• **What the task requires**:
Find the word "will" in the records and copy every line where it occurs.

• **Dataset extract**:
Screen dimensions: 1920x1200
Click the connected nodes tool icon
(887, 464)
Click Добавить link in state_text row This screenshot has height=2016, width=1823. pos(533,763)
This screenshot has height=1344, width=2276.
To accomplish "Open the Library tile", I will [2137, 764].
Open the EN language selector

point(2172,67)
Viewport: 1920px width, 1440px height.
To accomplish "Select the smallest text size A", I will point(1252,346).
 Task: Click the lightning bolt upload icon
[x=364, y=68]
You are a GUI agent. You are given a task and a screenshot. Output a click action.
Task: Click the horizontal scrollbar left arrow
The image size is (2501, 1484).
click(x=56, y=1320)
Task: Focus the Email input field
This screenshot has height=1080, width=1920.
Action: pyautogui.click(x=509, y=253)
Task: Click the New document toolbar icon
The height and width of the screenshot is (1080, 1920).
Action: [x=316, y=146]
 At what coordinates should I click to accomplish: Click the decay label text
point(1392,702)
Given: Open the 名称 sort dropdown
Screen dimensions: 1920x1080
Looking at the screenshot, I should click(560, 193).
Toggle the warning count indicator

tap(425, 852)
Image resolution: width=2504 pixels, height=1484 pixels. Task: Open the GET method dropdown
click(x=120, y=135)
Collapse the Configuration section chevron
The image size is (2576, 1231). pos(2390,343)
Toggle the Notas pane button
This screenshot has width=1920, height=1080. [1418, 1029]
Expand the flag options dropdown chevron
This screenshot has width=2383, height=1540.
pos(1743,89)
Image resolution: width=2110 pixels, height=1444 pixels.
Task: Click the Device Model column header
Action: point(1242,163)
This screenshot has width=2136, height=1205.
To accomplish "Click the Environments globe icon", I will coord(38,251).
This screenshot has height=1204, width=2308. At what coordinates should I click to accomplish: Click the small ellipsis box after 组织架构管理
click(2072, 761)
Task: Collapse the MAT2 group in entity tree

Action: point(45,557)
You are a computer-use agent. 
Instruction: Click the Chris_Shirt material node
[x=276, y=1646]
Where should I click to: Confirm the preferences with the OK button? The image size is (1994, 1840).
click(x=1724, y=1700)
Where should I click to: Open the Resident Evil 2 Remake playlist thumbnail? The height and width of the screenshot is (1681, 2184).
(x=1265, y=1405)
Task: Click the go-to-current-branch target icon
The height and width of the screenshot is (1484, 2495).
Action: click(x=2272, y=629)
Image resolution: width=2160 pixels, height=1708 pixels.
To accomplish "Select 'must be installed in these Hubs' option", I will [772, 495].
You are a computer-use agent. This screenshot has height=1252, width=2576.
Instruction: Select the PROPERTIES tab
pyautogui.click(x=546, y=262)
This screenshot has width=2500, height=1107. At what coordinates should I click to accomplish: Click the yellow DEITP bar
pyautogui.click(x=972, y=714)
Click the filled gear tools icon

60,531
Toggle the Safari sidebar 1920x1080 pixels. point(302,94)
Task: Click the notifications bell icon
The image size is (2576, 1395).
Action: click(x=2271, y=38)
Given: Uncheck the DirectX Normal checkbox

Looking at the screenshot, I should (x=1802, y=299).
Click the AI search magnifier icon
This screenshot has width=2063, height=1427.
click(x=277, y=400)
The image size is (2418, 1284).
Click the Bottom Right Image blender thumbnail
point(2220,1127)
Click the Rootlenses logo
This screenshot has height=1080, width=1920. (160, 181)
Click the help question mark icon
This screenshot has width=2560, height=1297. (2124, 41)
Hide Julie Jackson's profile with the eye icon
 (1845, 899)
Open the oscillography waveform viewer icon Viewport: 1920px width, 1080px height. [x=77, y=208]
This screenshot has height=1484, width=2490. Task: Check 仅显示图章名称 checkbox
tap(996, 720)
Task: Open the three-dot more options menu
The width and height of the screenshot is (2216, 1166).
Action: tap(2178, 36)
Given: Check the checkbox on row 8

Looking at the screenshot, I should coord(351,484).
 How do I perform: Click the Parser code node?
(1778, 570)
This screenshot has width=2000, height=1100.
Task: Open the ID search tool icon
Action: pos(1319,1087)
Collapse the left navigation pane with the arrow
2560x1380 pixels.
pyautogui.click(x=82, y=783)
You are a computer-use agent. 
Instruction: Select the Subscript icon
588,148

• **Task result**:
To accomplish "Open the Library tile", I will [2137, 764].
To accomplish "Select the smallest text size A", I will point(1252,346).
To accomplish "Click the Environments globe icon", I will coord(38,251).
To accomplish "Select 'must be installed in these Hubs' option", I will [772, 495].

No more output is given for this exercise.